About four minutes later, St. Cloud State would respond for a second time, this time on the power play. A big blast from the point by senior defenseman Justin Fletcher was redirected in front by junior Andrew Gordon. Gordon’s deflection served to deaden the puck’s momentum considerably as he slipped it between Olthuis’ pads. Olthuis appeared to believe that the puck was beneath him, instead the puck was slowly trickling behind him and in with just over three minutes to play in the second. It was the third time in as many games that Gordon had scored on a redirected shot from the point.

Momentum shifts throughout the game were fairly symmetrical. While UAA dominated the first, momentum slowly shifted in St. Cloud’s favor during the second, and was out in full force during the third, as the SCSU attack began pouring on the shots, aided by a possession advantage which kept the puck in their attacking zone for a respectable amount of the period.

Olthuis stood tall for most of the period, but with about four minutes to play, SCSU’s pressure would finally generate their first lead of the game. After a dig in the corner, it was Ryan Lasch who would come away with the puck. Lasch positioned himself behind the net and made a pass to sophomore John Swanson in front of the net. Swanson hit the one-timer, and Olthuis tried moving himself into position to make the save, but his momentum was too much, carrying him too far off to the left.

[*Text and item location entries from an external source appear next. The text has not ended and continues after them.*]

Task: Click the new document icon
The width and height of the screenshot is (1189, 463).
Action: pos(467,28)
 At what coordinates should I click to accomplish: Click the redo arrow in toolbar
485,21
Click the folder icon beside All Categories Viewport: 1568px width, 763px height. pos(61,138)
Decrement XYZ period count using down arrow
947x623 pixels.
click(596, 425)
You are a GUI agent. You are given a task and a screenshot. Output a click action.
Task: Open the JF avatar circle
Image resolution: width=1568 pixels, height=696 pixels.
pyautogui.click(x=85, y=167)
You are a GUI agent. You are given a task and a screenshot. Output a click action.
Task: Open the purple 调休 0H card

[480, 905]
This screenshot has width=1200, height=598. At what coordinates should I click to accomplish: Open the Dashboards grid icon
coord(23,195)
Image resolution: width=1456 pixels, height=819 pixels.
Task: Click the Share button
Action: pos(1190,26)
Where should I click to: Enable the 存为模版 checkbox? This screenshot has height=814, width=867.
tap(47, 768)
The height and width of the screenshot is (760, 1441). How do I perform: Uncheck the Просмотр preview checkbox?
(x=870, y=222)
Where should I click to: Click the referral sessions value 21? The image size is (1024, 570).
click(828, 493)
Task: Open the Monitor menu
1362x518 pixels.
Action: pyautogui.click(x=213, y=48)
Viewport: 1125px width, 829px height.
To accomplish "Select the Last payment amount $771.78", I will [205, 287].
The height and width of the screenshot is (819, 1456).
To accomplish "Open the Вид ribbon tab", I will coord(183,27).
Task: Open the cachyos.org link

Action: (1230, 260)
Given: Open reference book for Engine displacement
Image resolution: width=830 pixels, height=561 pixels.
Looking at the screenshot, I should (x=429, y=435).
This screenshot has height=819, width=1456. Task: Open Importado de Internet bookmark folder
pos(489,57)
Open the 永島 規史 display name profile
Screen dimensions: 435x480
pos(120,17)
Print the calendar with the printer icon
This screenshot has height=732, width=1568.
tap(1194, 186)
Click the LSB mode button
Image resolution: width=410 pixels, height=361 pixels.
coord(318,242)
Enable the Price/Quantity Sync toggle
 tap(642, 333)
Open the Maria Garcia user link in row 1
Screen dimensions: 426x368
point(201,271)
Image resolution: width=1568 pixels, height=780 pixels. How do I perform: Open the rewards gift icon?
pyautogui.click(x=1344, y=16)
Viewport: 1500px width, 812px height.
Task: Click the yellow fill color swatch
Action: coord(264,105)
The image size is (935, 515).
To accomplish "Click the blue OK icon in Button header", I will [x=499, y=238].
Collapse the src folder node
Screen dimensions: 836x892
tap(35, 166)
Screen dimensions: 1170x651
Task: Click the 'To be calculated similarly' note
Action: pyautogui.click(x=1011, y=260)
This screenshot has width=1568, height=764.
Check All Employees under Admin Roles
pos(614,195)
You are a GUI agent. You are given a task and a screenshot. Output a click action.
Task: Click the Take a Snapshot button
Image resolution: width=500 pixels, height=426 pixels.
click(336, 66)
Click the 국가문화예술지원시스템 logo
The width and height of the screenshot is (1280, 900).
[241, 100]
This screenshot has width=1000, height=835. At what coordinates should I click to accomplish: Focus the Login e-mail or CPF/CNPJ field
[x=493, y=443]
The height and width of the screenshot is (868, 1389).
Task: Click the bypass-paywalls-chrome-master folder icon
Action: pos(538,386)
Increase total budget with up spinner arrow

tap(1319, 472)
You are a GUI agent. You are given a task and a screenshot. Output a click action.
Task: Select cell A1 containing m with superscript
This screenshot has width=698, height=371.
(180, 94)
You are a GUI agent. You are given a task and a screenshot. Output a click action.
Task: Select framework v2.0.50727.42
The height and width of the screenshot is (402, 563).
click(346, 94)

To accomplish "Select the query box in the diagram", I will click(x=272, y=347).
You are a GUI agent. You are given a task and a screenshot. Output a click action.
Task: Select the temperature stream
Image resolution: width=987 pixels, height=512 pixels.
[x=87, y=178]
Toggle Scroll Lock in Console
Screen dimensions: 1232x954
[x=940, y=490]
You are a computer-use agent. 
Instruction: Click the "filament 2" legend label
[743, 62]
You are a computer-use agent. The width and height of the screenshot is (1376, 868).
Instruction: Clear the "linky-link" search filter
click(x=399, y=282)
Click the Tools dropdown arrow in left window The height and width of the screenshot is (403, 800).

Moments later, Kronick swept a loose puck past Olthuis to give the Huskies a last bit of insurance with 99 seconds left to play.

St. Cloud’s unbeaten streak now sits at a school-record 14 straight games to go with the 11-game winning streak.

“We knew it was coming,” said St. Cloud State head coach Bob Motzko. “They’re a good hockey team. They worked their tails off. They’re strong, and they have a real deliberate game play. They wanted to slow the game down and take our space away, and for most of the game that’s exactly what they did. But we got stronger as the game went on.

“It’s break. This time of year, it’s tough to be at home on break, because it’s such a change in your routine with no classes. You go on the road, and it’s the same, but when you’re at home, you get out of the pattern. We’ve got five of the next six at home during break, though, so it’s important that we find a way to deal with it.”

The loss was Alaska-Anchorage’s fourth consecutive in WCHA play, and the Seawolves have lost five of the last six league games.

“I thought we carried the game,” said Shyiak. “I thought we played well enough to win but found a way to lose. St. Cloud played kind of an opportunistic kind of game and they found ways to score. They obviously got a lot of momentum off of the two goals being called off. It became a different game even though we still got the next goal and still had the momentum and were playing well.

“We still had a solid game against one of the best teams in the country.”

The two-game WCHA series concludes Saturday night at the National Hockey Center.

“They definitely don’t quit,” said Swanson about the UAA work ethic. “There’s no question that we’re going to get the same kind of game tomorrow from them.”